May 8, 2026; Philadelphia, Pennsylvania, USA; Philadelphia Phillies starting pitcher Jesus Luzardo (44) reacts after allowing a walk against the Colorado Rockies in the fourth inning at Citizens Bank Park. Mandatory Credit: Kyle Ross-Imagn Images
PHILADELPHIA -- J.T. Realmuto hadn't laid down a sacrifice bunt since 2015.
So, it's no surprise that Don Mattingly wouldn't ask him to do it in extra innings in a May game against the Colorado Rockies.
The scenario: The Phillies had rallied from a six-run deficit to tie the game. In the top of the 10th, they forced the Rockies to strand their ghost runner on base, meaning the Phillies only needed one run to win in the bottom of the 10th. With Adolis Garcia the ghost runner, the Rockies intentionally waked the scorching hot Brandon Marsh to set up a force. That brought Realmuto to the plate.

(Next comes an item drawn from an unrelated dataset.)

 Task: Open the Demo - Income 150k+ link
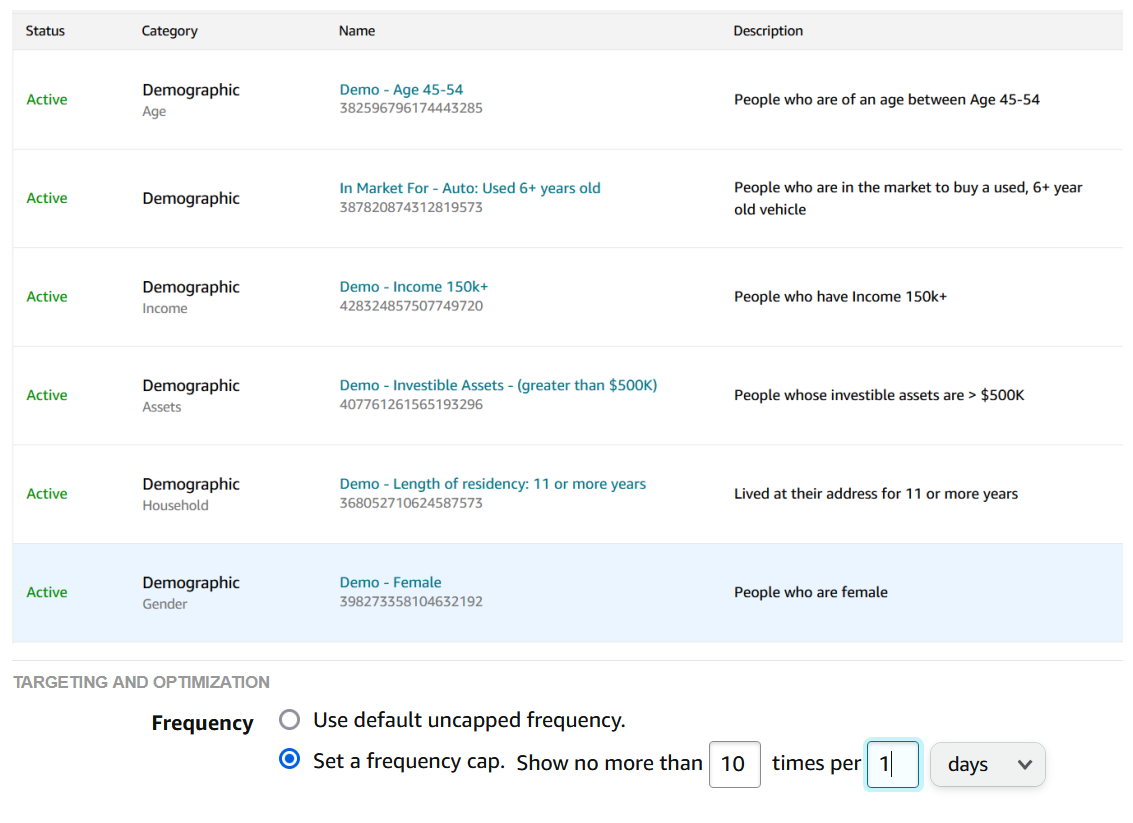click(414, 287)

The situation screamed sacrifice bunt. Get the winning run to third base with less than two outs. But Phillies interim manager Don Mattingly was in a decision pickle.

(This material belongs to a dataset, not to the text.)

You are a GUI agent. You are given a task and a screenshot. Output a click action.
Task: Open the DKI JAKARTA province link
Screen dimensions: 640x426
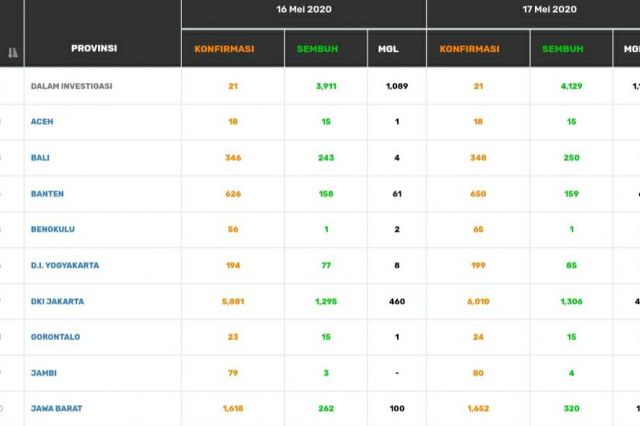click(x=58, y=301)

"Obviously, you want to move the runner," he said. "For me, it's hard to ask a guy to do something he doesn't really do. I think the bigger question is if it's something that we want to continue to work towards. Maybe it's something that in a game like that you would want to be able to do it. But it's hard for me to put a guy in a position to try to do something that he doesn't really do."

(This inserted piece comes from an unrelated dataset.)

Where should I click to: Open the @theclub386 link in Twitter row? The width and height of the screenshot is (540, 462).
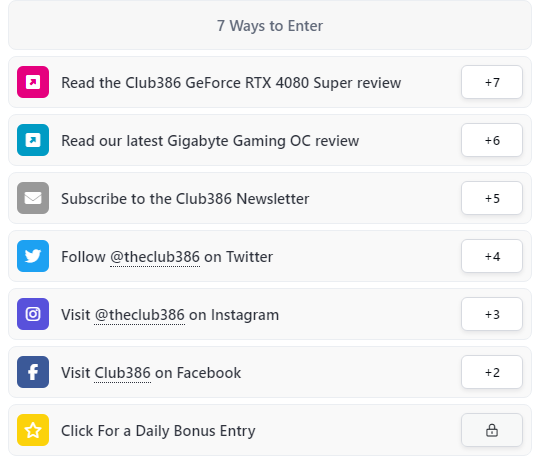[155, 257]
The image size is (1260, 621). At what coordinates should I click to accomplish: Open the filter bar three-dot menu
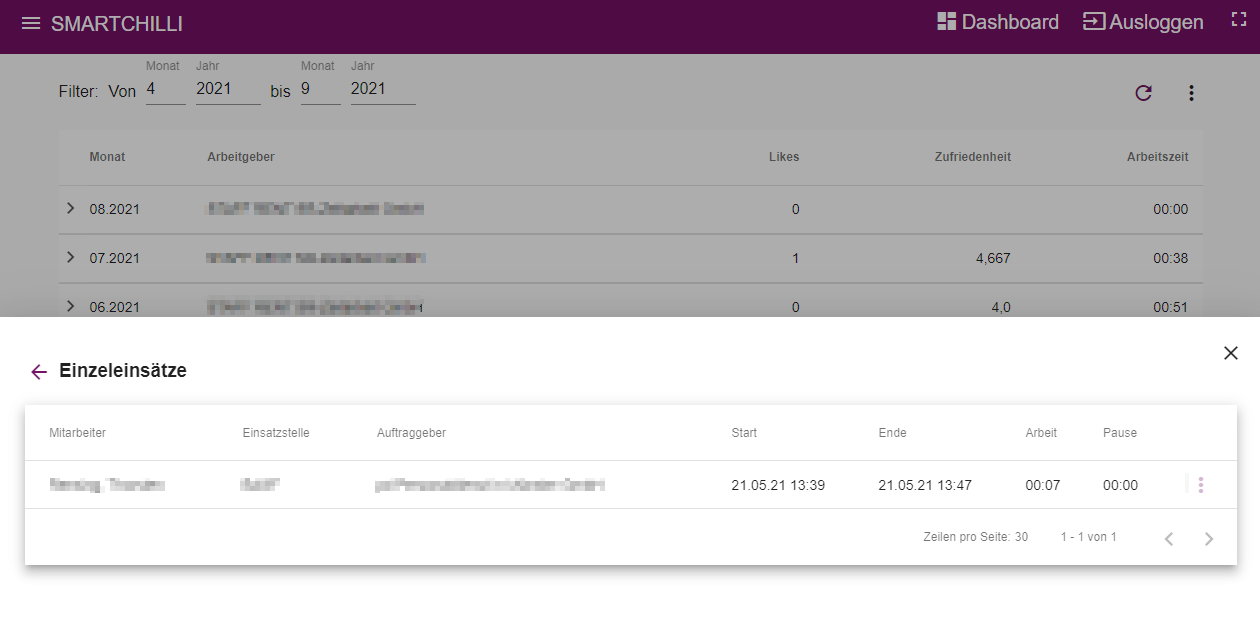click(x=1191, y=93)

“It’s hard to me to ask a guy to do something he doesn’t normally really do”
Don Mattingly on why JT didn’t bunt.
(@MattWatsonMedia) pic.twitter.com/qF8MZFb3d5
Ahh, baseball and it's unwritten rules.
Never mind the fact that the Phillies are currently carrying three catchers, and one of them, Garrett Stubbs, is an excellent bunter. Because even though both backup catchers were available, Mattingly would rather take his chances with Realmuto to be able to advance the runner in another way - mostly because he can drive the ball to right field, and a fly ball to right would also get Garcia to third.
Realmuto did fly out to right, but it was way too shallow for Garcia to advance.
The Phillies didn't score. The Rockies got two in the 11th off of leaky reliever Brad Keller and the Phillies also left the tying runs on base in the bottom half, and they dropped a 9-7 decision to a team they should be beating easily.
Of course, they'd never have been in the position for Mattingly to make a managerial decision on bunting in extra innings had Jesus Luzardo looked anything like his two previous outings.
Instead, he was way off -- again.
For the fourth time in eight starts this season, Luzardo had an inning go sideways on him leading to an ugly pitching line.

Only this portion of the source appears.